Он произнес последние слова с особой внушительностью.
— Неужели, папа, у тебя денежные неприятности? Ты потерпел убытки?
— Нет, дитя мое, — отечески сказал мистер Воган. — По счастью, — а может быть, и благодаря моим стараниям, — у нас все благополучно. Нет, Кэтрин, речь идет о барышах, о выгоде, а не об убытках. И тут ты можешь мне помочь.
— Я? Что ты, папа! Я ничего, совсем ничего не смыслю в делах.
— Для тебя, Кэтрин, это не дела, а одно развлечение, — рассмеялся мистер Воган. — По крайней мере, я так надеюсь.
— Развлечение? Ах, папа, скажи скорее, какое развлечение? Ведь я до них большая охотница!
— Кэтрин, ты знаешь, сколько тебе лет?
Отец снова принял торжественный вид.
— Ну, разумеется, папа. Мне уже исполнилось восемнадцать.
— А известно ли тебе, о чем полагается думать девушке в таком возрасте?
Кэт не понимала или делала вид, что не понимает, на что намекает отец.
— Ну, Кэт, ты же отлично знаешь, что я имею в виду, — шутливо сказал мистер Воган.
— Право, папа, ума не приложу, о чем ты говоришь.

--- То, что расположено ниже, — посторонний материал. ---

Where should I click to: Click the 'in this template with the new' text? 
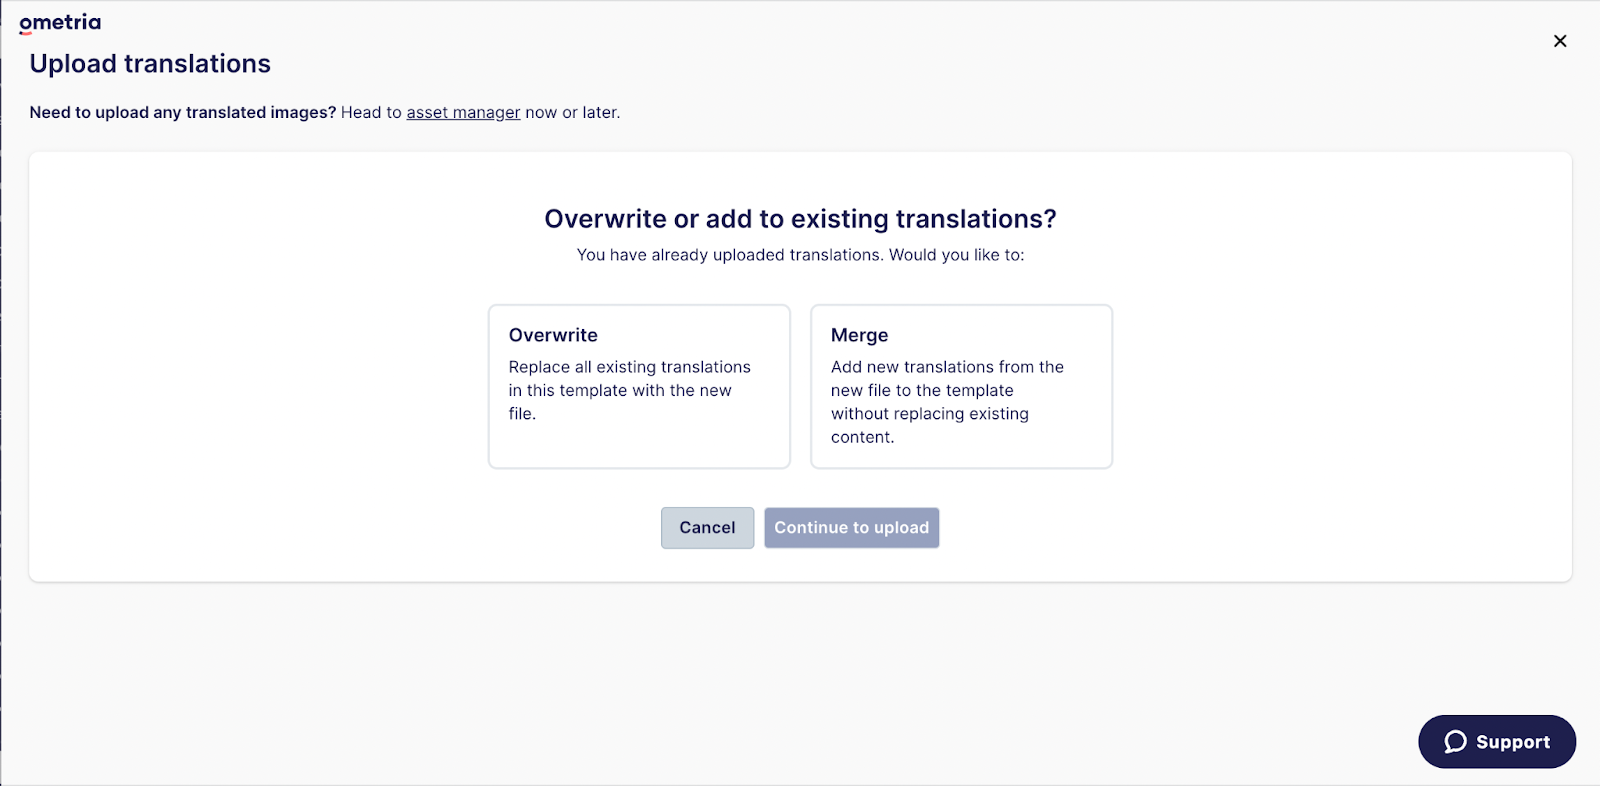click(x=620, y=390)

Я бы сказала прямо, если бы знала. У меня нет от тебя секретов.
— Я знаю, Кэт, ты у меня хорошая дочь. Но есть девичьи секреты, которые даже отцу не открывают.
— Папа, но, право же, мне нечего скрывать. Объясни, о чем ты спрашиваешь.
— Послушай, Кэт. Обычно девушки твоего возраста… и это вполне понятно и естественно… ну, в общем, они начинают думать о молодых людях.
— Ах, вот ты о чем! Тогда могу ответить тебе: да, папа, я думаю об одном молодом человеке.